- _Directions_: All of the data is to be restated word for word.
+++ Listed entries +++
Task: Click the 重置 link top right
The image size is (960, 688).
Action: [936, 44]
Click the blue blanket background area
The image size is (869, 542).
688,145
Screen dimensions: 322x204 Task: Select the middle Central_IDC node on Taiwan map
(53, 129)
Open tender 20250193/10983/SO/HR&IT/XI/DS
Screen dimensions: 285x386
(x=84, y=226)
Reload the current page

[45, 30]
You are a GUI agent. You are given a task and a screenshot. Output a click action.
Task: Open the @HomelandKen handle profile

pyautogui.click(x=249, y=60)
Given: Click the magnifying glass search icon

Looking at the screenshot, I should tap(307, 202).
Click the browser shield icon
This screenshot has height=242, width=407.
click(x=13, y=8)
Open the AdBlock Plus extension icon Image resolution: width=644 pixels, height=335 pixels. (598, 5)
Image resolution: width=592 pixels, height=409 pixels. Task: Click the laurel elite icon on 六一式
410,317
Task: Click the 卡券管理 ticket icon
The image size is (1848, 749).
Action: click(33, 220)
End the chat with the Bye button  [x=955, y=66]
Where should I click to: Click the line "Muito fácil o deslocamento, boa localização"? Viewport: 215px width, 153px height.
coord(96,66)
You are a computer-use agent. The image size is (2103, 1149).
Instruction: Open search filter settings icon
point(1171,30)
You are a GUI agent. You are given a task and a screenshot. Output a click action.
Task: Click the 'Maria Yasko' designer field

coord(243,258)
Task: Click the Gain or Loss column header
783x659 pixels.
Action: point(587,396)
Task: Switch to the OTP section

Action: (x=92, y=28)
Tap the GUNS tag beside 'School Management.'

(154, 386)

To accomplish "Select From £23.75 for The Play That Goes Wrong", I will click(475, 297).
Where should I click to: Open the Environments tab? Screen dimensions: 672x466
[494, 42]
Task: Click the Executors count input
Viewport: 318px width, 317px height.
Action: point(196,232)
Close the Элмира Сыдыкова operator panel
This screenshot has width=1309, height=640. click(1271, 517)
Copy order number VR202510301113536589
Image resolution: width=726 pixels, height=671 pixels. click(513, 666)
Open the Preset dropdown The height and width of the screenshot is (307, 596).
+++
- _Exercise response_:
Task: Click the 重置 link top right
The image size is (960, 688).
Action: [936, 44]
Click the blue blanket background area
The image size is (869, 542).
688,145
Screen dimensions: 322x204 Task: Select the middle Central_IDC node on Taiwan map
(53, 129)
Open tender 20250193/10983/SO/HR&IT/XI/DS
Screen dimensions: 285x386
(x=84, y=226)
Reload the current page

[45, 30]
You are a GUI agent. You are given a task and a screenshot. Output a click action.
Task: Open the @HomelandKen handle profile

pyautogui.click(x=249, y=60)
Given: Click the magnifying glass search icon

Looking at the screenshot, I should tap(307, 202).
Click the browser shield icon
This screenshot has height=242, width=407.
click(x=13, y=8)
Open the AdBlock Plus extension icon Image resolution: width=644 pixels, height=335 pixels. (598, 5)
Image resolution: width=592 pixels, height=409 pixels. Task: Click the laurel elite icon on 六一式
410,317
Task: Click the 卡券管理 ticket icon
The image size is (1848, 749).
Action: click(33, 220)
End the chat with the Bye button  [x=955, y=66]
Where should I click to: Click the line "Muito fácil o deslocamento, boa localização"? Viewport: 215px width, 153px height.
coord(96,66)
You are a computer-use agent. The image size is (2103, 1149).
Instruction: Open search filter settings icon
point(1171,30)
You are a GUI agent. You are given a task and a screenshot. Output a click action.
Task: Click the 'Maria Yasko' designer field

coord(243,258)
Task: Click the Gain or Loss column header
783x659 pixels.
Action: point(587,396)
Task: Switch to the OTP section

Action: (x=92, y=28)
Tap the GUNS tag beside 'School Management.'

(154, 386)

To accomplish "Select From £23.75 for The Play That Goes Wrong", I will click(475, 297).
Where should I click to: Open the Environments tab? Screen dimensions: 672x466
[494, 42]
Task: Click the Executors count input
Viewport: 318px width, 317px height.
Action: point(196,232)
Close the Элмира Сыдыкова operator panel
This screenshot has width=1309, height=640. click(1271, 517)
Copy order number VR202510301113536589
Image resolution: width=726 pixels, height=671 pixels. click(513, 666)
Open the Preset dropdown The height and width of the screenshot is (307, 596).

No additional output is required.